En Sao Paulo, curiosamente, no hubo ningún enfrentamiento entre manifestantes y fuerzas de seguridad. La ciudad que vio nacer las manifestaciones asistió a una tranquila conmemoración de poco más de 100 mil personas.
Queda por ver cuáles serán los desdoblamientos de esas jornadas. La exigencia inicial fue alcanzada. Pero el pliego de peticiones engordó mucho a lo largo de esos días. Ahora se exige educación pública de calidad, una atención pública de salud que no sea tan ofensiva, transporte público a precios razonables y mucho más.
Llama la atención la inercia de los partidos políticos. Es verdad que Dilma Rousseff hizo un contundente pronunciamiento, advirtiendo sobre la necesidad de que los gobernantes oigan la voz de las calles. Pero ningún dirigente político, ningún parlamentario de relieve, nadie logró salir del estupor provocado por la velocidad con que esas manifestaciones crecieron.
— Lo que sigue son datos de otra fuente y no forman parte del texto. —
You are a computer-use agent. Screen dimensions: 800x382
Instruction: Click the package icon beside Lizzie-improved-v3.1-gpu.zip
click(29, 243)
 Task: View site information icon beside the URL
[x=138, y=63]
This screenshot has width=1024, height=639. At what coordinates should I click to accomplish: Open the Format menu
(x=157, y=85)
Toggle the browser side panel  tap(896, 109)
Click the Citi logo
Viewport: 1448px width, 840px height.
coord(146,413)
Ni siquiera el PT, partido nacido de manifestaciones populares, supo qué hacer. Ayer intentó sumarse a los manifestantes en Sao Paulo. Sus militantes fueron rechazados. Queda la pregunta: ¿los partidos ya no representan a nadie? Y otra: ¿hasta qué punto los políticos están desmoralizados junto a la opinión pública? Y otra más: ¿no hay cómo controlar la acción truculenta de la policía?
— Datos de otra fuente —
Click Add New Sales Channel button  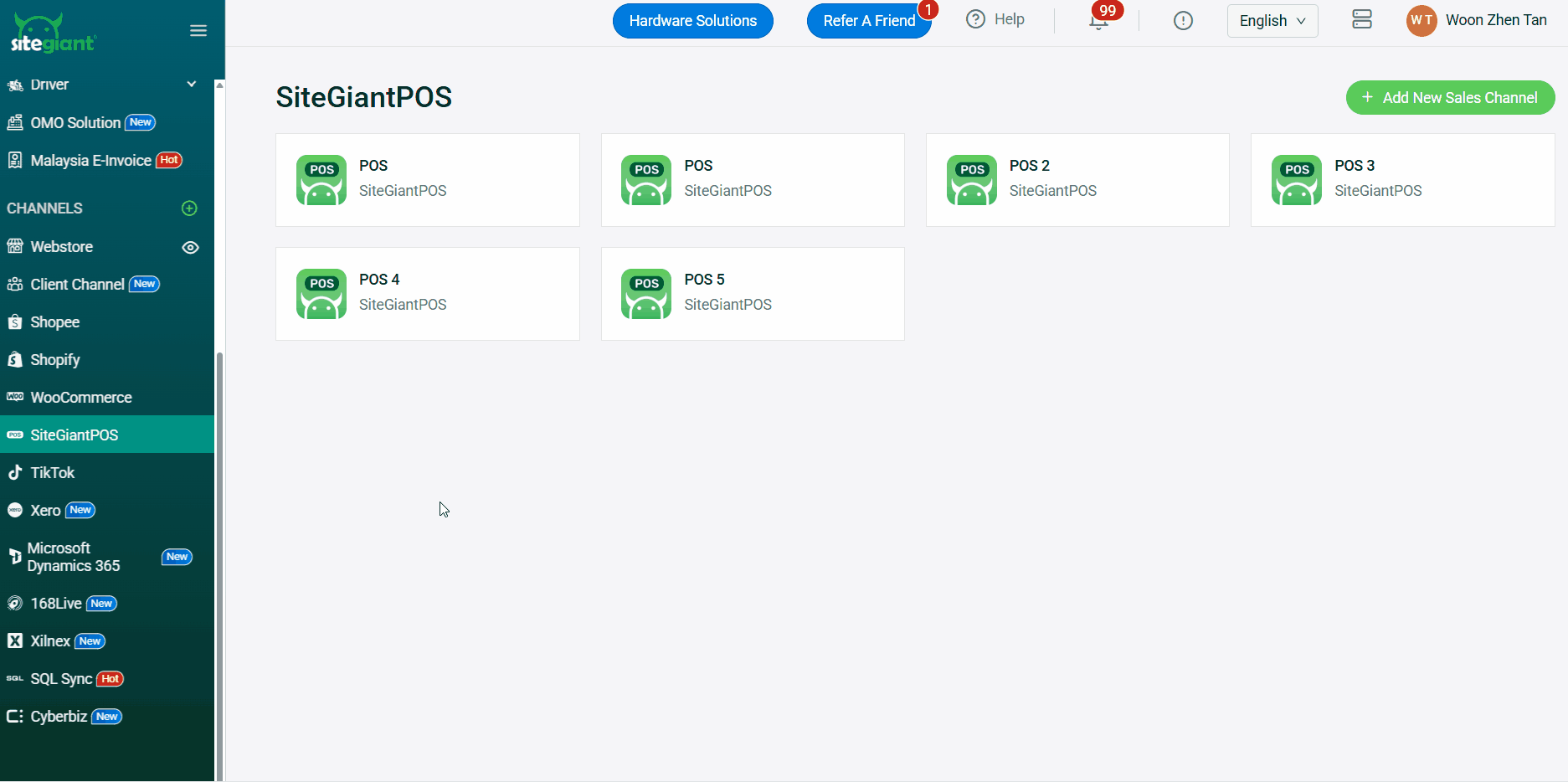point(1450,98)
Es imposible prever cuáles serán los pasos siguientes. O prever hasta cuándo los políticos mantendrán su silencio. Pensándolo bien, ¿tendrán algo a decir?
La primera conclusión es que los alcaldes, especialmente el de Sao Paulo, Fernando Haddad, llevaron demasiado tiempo hasta tomar una decisión política, es decir, cancelar el aumento del pasaje de autobús. Prefirieron una visión contable, tecnócrata, en una muestra evidente de insensibilidad e inhabilidad. Eso, para no mencionar los vínculos poco mencionables entre esos empresarios y la clase política.
Las escenas de vandalismo fueron provocadas claramente por pequeños grupos. No se debe descartar la presencia de infiltrados, cuya misión sería precisamente provocar la reacción descontrolada de una policía formada en tiempos de la ‘doctrina de seguridad nacional’ de la dictadura militar. Es decir: cuando no hay control alguno tanto de quien organiza como de quien tiene la responsabilidad de asegurar el derecho constitucional de manifestar opinión, lo que se ve es lo que se vio hoy.
Mientras, la clase política permanece atónita. Es como si nadie supiese la extensión de la distancia que separa los políticos profesionales de la realidad del país.